I'm so excited to continue this seasonal wedding flower guide, written by my talented friend Karen of Aleen Floral Design, who provides wonderful suggestions for what flowers to choose should you get married in the spring. You can also view her fall and winter wedding flower suggestions.
April showers bring May flowers, so the saying goes…. And how resplendent they are! Spring is my favorite season for all the wondrous beauty peaking through the weary winter ground. The essence of life meets us at every turn: buds on trees, timid tulips pushing through the earth, new lambs in the pen, foals in the field, and wee birds chirping.
As an event floral designer I am often asked if I have my own wedding planned out for “someday”. No, not really, but if I could choose a season, it would be Spring as it offers an abundance of wondrous blooms. How about you? Are you planning a Spring soiree, your wedding, or a mother’s day celebration? If so, you may want to consider including some of these Spring beauties in your flower arrangements.
Astrantia Rosea adds a touch of intricate texture to floral designs. Small quarter size blooms radiate out with pointed edges revealing a collection of round pollen pods in the middle. Coming in a light pink and blooming mainly in April, they give a sweet touch to a romantic themed decor.
Pieres Japonica is another rarely known gem of spring with its elegant drape of small white or blush pink heart shaped blossoms is the perfect fit for your semi-cascade bouquet. Their blooms are show stopping from March through mid-April.
Peonies, Peonies, Peonies! We finally get to talk about the beloved Peony. They were referred to in the Autumn post of this series as well as the Winter post, but we can now fully enjoy them as they are in their height of gorgeousness. Some say that diamonds are a girls best friend, but if you’ve seen Pinterest over the past few years, there may be a case to argue that the Peony has become a gal’s best friend…. at least for her wedding day. Who can resist lush, full, feathered petals opening up into a perfect ball and smelling heavenly?
As peonies are on the pricier side, if you absolutely love them but are on a tight budget then consider using them in just the bridal bouquet and use garden roses in the other arrangements. Garden roses are great stand-ins not just for being a bit more cost friendly, but also for events outside the 6-8 week growing season of peonies (April/May/June). The full head of garden roses with multi folded petals mimics the structure of the peony, opening to about the size of the palm of your hand, and carry a sweet almost intoxicating scent.
On the opposite end of the price point spectrum resides Queen Anne’s Lace. Often seen as a weed on the side of the road in Spring into summer it is a wonderful accent to for a soft romantic design. The traditional white version typically serves as a wonderful texture in leu of baby’s breath, but the rich chocolate Queen Anne’s Lace is lesser known. Although the name chocolate conjures images of brown tones, one bunch of these beauties will arrive with some stems of rich burgundy and some stems a dusty pink. There are many types of flowers that come in set bunches which display a range of color, this is a case for entrusting your designer with your color palette and flower variety. When a particular bloom comes in a shade off trust them when they call you to say a substitute with a different flower in the correct shade is needed.

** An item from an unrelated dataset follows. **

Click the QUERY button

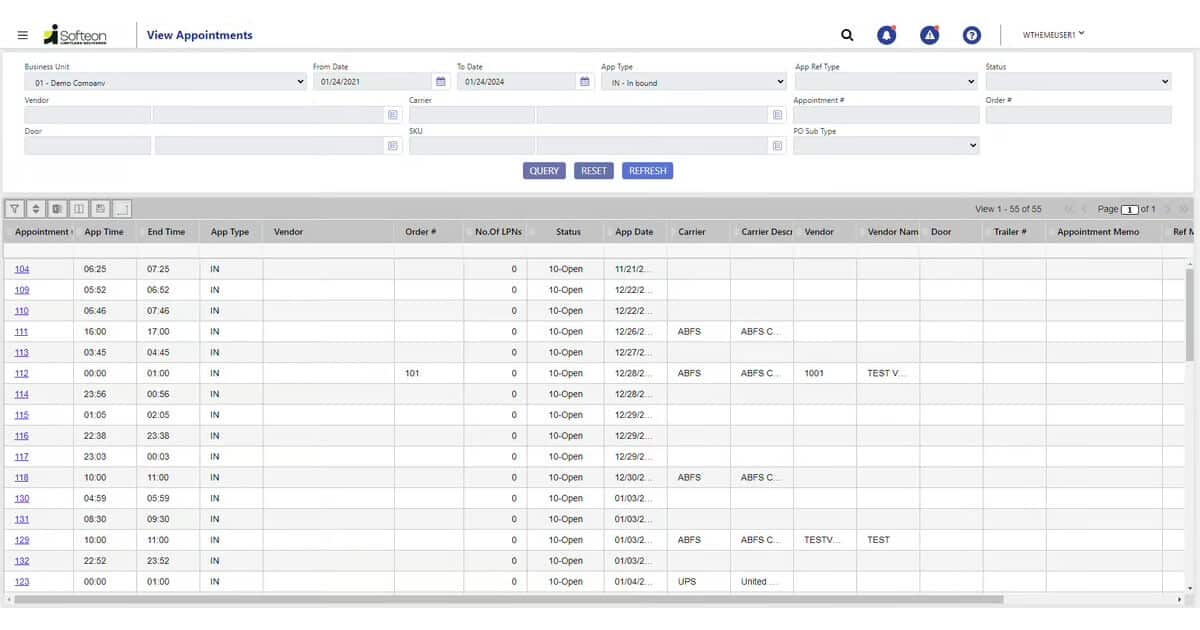click(544, 171)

Ranunculus, Rice Flower, and Tulips are the very reason I would be delighted to get married in the Spring. The tissue paper like petals in neat layer upon layer circular rows of Ranunculus astound me every time I see them. Their shades of pale pink, bubble gum pink, burgundy, bright red, deep orange, sherbet orange, yellow, green, and white make them a wonderful addition to many color schemes.
Whereas ranunculus lend to soft English garden elegance, Tulips offer a diverse use from English garden to ultra modern. They are one of a few blooms that keep growing after being cut, so be forewarned that if you pair them with other flowers on your table you will find them a head above the others the next day. There growth rate along with how quickly they open in sunshine is why you do not see them often in hand tied bouquets. Tulips’ graceful curve and tendency to turn towards a light source make them a excellent choice for ultra modern designs. Simply place 10-15 stems in a rectangle vase and you will find them arranging themselves into a beautiful piece to admire.

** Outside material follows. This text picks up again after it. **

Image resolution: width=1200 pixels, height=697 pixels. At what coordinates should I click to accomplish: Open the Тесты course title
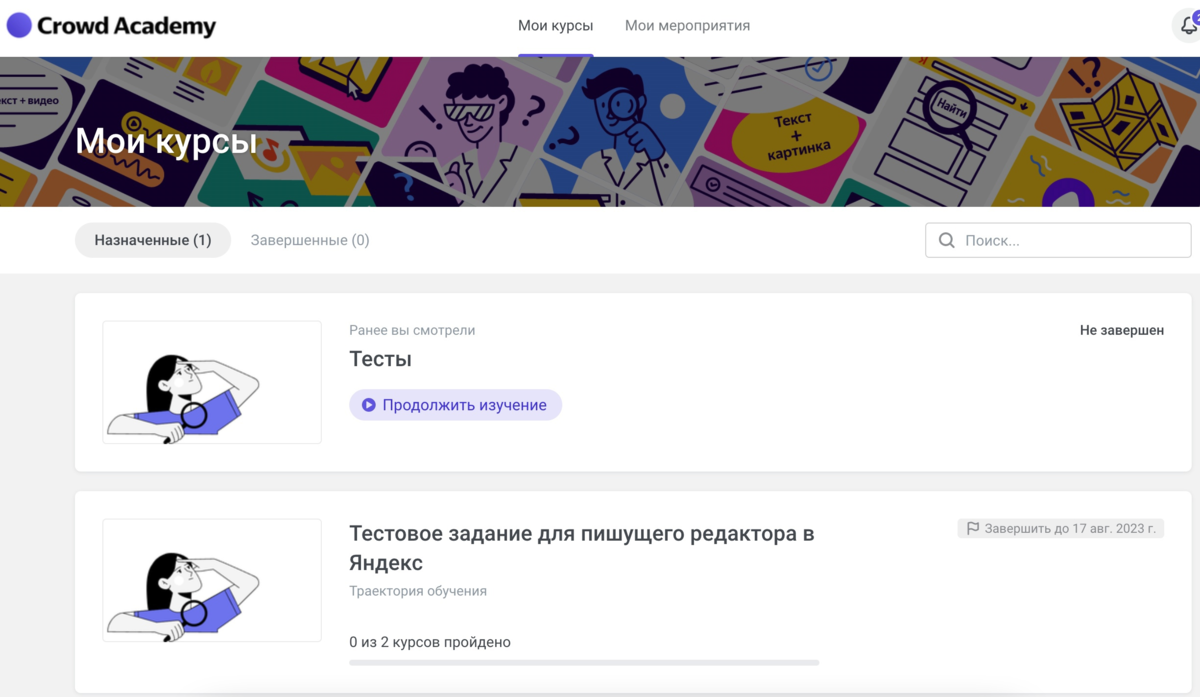[x=380, y=359]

Now Rice Flower, has anyone heard of rice flower before? I hadn’t either until a few years into the floral design field. Every spring I sigh with joy over rediscovering them as I thread them into bouquets for a fun little surprise of texture and intrigue. Their structure of small foam like balls clustered in an inch to two inch diameter give just the right touch of depth to free form or modern structured bouquets. Coming only in pale pink is their only downside. If your color scheme lends to include pale pink, be sure to ask your designer to include these Spring treasures.
Springtime foliages are similar to the rest of the year with lambs ear, silver dollar eucalyptus and seeded eucalyptus pairing well with the softer shades of spring. However, there are two foliages that are spread widely across inspirational images that are best used in Spring: honey suckle and jasmine vine. The trend towards lush bouquets with greenery spilling elegantly down puts these two sweet scented foliages to great use. Jasmine vine will sometimes boast red or white flowers, while honey suckle boasts white or yellow blooms.